- [Exercise aim] In the listing that follows, locate the line containing "Click the Product Format Code filter field" and the line containing "The height and". Retype exactly those two lines and every line between them, and nothing more.

- [Available data]
= = = = =

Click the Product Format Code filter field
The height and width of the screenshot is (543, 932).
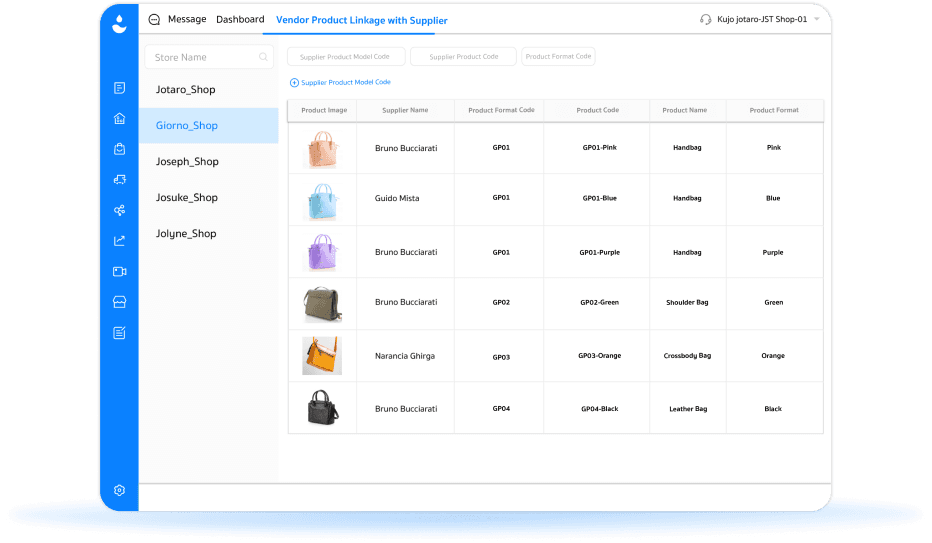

= = = = =

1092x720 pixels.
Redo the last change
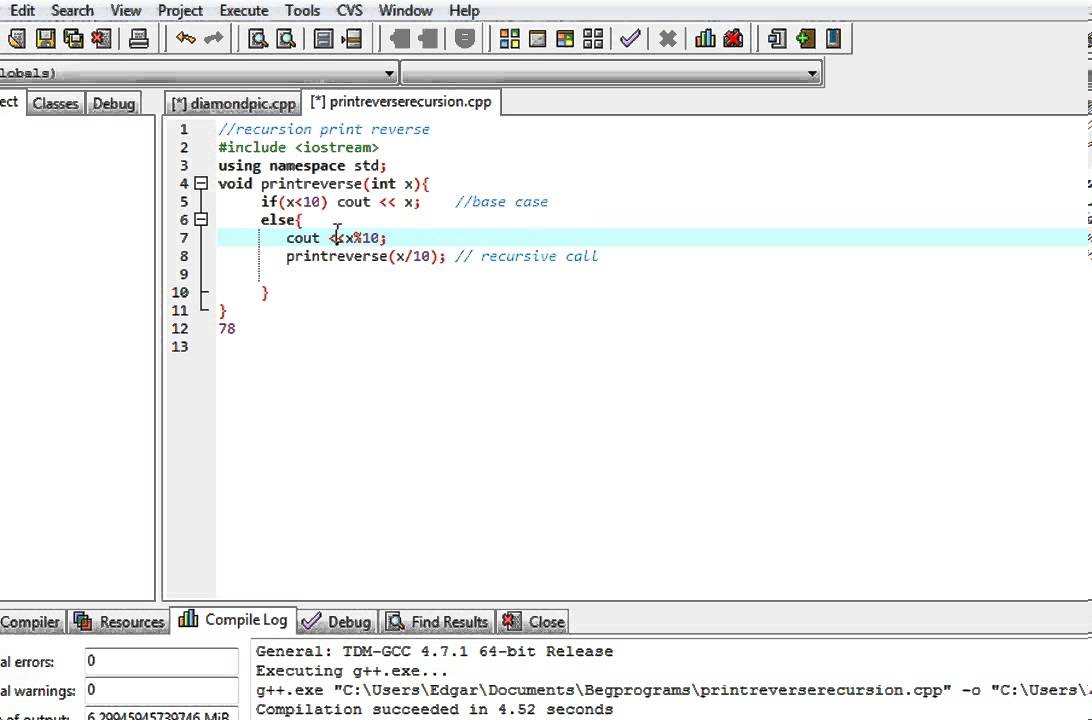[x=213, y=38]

= = = = =

- [Your solution]
Click the Product Format Code filter field
The height and width of the screenshot is (543, 932).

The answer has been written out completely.